I had my say and felt better. I found a note from Dr. Schauffler among my papers the other day that was written on the morning after that first speech. He was pleased with it and with the collection of $143.50 for the mission cause. I remember it made me smile a little grimly. The fifty cents would have come handy for lunch that day. It just happened that I did not have any. It happened quite often. I was, as I said, ever a bad manager. I mention it here because of two letters that came while I have been writing this, and which I may as well answer now. One asks me to lift the mortgage from the writer's home. I get a good many of that kind. The writers seem to think I have much money and might want to help them. I should like nothing better. To go around, if one were rich, and pay off mortgages on little homes, so that the owners when they had got the interest together by pinching and scraping should find it all gone and paid up without knowing how, seems to me must be the very finest fun in all the world.
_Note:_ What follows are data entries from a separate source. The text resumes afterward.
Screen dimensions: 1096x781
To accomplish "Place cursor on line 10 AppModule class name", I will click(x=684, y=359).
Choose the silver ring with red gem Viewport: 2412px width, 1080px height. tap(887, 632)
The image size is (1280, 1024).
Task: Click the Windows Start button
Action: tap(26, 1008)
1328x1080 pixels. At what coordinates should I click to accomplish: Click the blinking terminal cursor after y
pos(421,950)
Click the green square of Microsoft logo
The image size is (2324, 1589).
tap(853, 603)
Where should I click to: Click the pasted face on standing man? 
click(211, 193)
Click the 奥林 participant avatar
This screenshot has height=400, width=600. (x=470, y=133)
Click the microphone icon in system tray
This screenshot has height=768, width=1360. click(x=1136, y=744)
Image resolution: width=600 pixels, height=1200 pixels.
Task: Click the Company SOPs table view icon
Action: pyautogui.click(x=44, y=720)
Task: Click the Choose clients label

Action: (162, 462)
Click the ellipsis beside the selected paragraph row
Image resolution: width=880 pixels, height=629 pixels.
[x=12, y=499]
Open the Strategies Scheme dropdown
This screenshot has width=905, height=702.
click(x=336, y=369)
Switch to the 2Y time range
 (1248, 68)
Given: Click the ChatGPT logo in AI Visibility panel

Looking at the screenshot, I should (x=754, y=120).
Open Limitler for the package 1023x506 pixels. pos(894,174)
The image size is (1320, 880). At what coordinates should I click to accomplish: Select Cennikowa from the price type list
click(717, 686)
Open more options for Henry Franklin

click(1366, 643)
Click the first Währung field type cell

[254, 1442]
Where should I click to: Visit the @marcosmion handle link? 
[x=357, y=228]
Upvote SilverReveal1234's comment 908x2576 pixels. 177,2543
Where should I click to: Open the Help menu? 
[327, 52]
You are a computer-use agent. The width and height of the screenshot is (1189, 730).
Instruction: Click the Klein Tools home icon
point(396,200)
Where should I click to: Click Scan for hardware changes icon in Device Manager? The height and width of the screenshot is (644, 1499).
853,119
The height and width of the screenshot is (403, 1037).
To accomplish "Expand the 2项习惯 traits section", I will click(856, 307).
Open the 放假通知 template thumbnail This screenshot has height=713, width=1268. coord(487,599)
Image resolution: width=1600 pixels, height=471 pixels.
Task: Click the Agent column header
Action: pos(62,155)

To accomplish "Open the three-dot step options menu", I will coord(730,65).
But I shall never be able to do it, for I haven't any other money than what I earn with my pen and by lecturing, and never had. So their appeals only make me poorer by a two-cent stamp for an answer to tell them that, and make them no richer. The other letter asks why I and other young men who have had to battle with the world did not go to the Young Men's Christian Association, or to the missionaries, for help. I do not know about the others, but I did not want anybody to help me. There were plenty that were worse off and needed help more. The only time I tried was when Pater Breton, the good French priest in Buffalo, tried to get me across to France to fight for his country, and happily did not succeed. As to battling with the world, that is good for a young man, much better than to hang on to somebody for support A little starvation once in a while even is not out of the way. We eat too much anyhow, and when you have fought your way through a tight place, you are the better for it. I am afraid that is not always the case when you have been shoved through.